Julian May bien que n'appartenant pas à une quelconque nouvelle génération d'écrivains anglo-saxons, est peu connue sous nos longitudes. À l'instar de ses consoeurs Anne Mc Caffrey et Marion Zimmer Bradley, elle produit des récits d'aventures relativement bien menés. En France, on a pu lire d'elle Les Trois amazones, une fantasy écrite en collaboration avec Zimmer Bradley et André Norton – tâcheronne de la même génération et encore moins connue qu'elle de ce côté de l'océan –, ainsi que les trois tomes disponibles chez J'ai Lu de La Saga des exilés (critiquée en ces pages dans un précédent Bifrost), dont les deux premiers avaient connu une précédente édition chez Temps Futurs en 1982.

■ **À faire**:
A - Relevez tous les écrivains nommés dans l'extrait de la page.
B - Les affirmations suivantes concordent-elles avec l'extrait de la page ? (i) Les deux premiers tomes de La Saga des exilés avaient déjà paru chez Temps Futurs en 1982. (ii) Julian May a écrit seule Les Trois amazones. (iii) Julian May est très connue en France. Pour chacune, répondez par oui ou par non en citant les mots décisifs du texte.

■ **Données fournies**:
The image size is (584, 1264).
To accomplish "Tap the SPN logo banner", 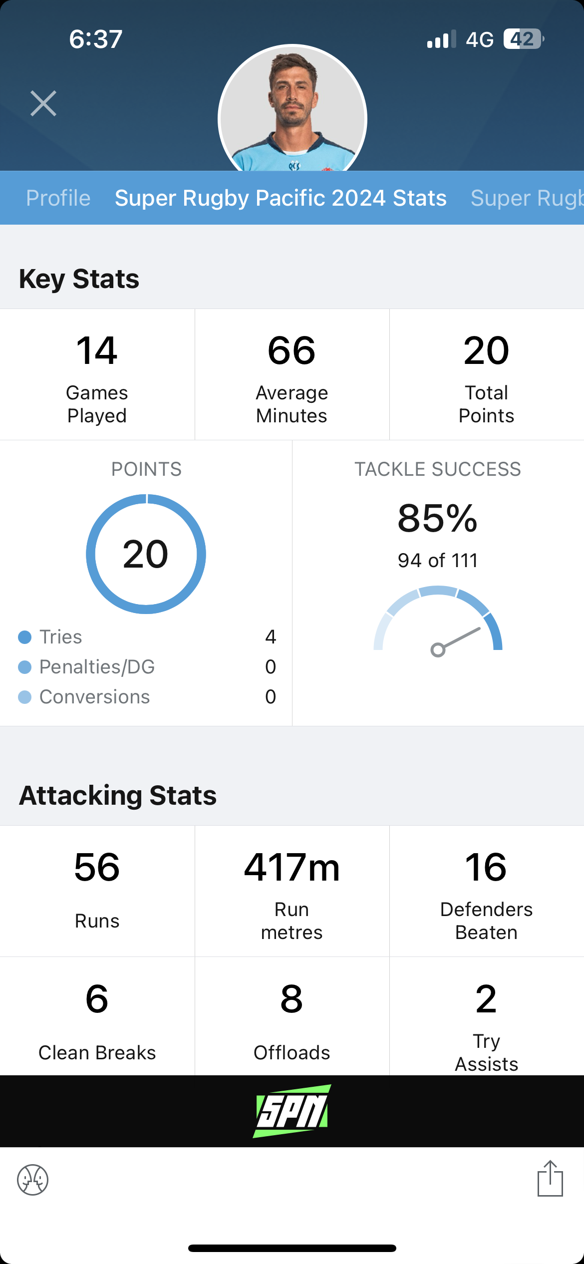I will (x=292, y=1111).
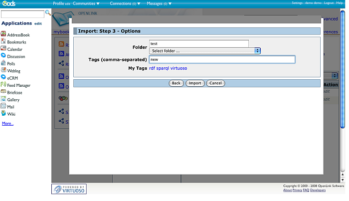Cancel the import dialog

pyautogui.click(x=215, y=83)
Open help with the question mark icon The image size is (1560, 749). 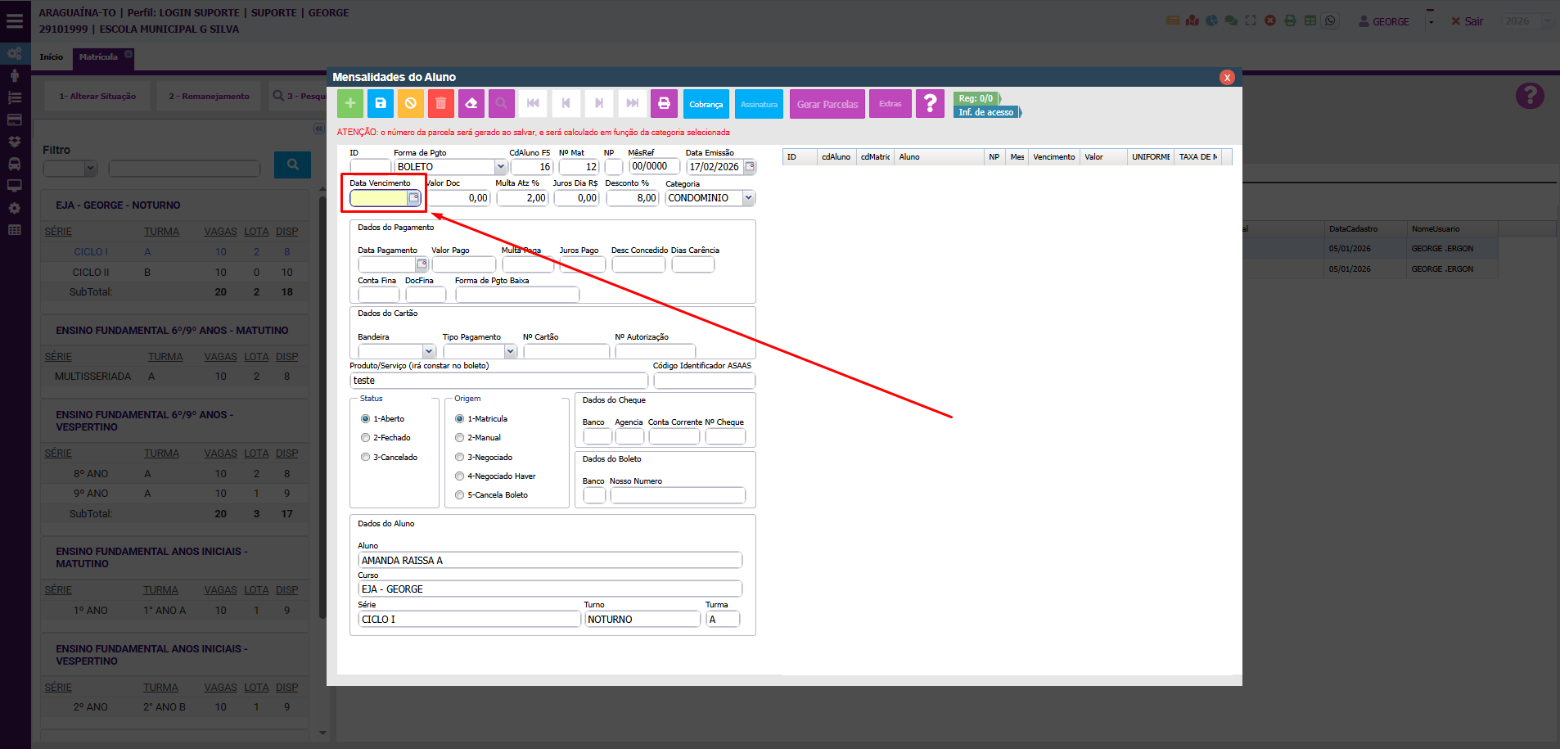pos(930,104)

■ **Résultats dans l'ordre**:
A - Julian May, Anne Mc Caffrey, Marion Zimmer Bradley, André Norton

B -
(i) Oui : « dont les deux premiers avaient connu une précédente édition chez Temps Futurs en 1982 ».
(ii) Non : « une fantasy écrite en collaboration avec Zimmer Bradley et André Norton ».
(iii) Non : « est peu connue sous nos longitudes ».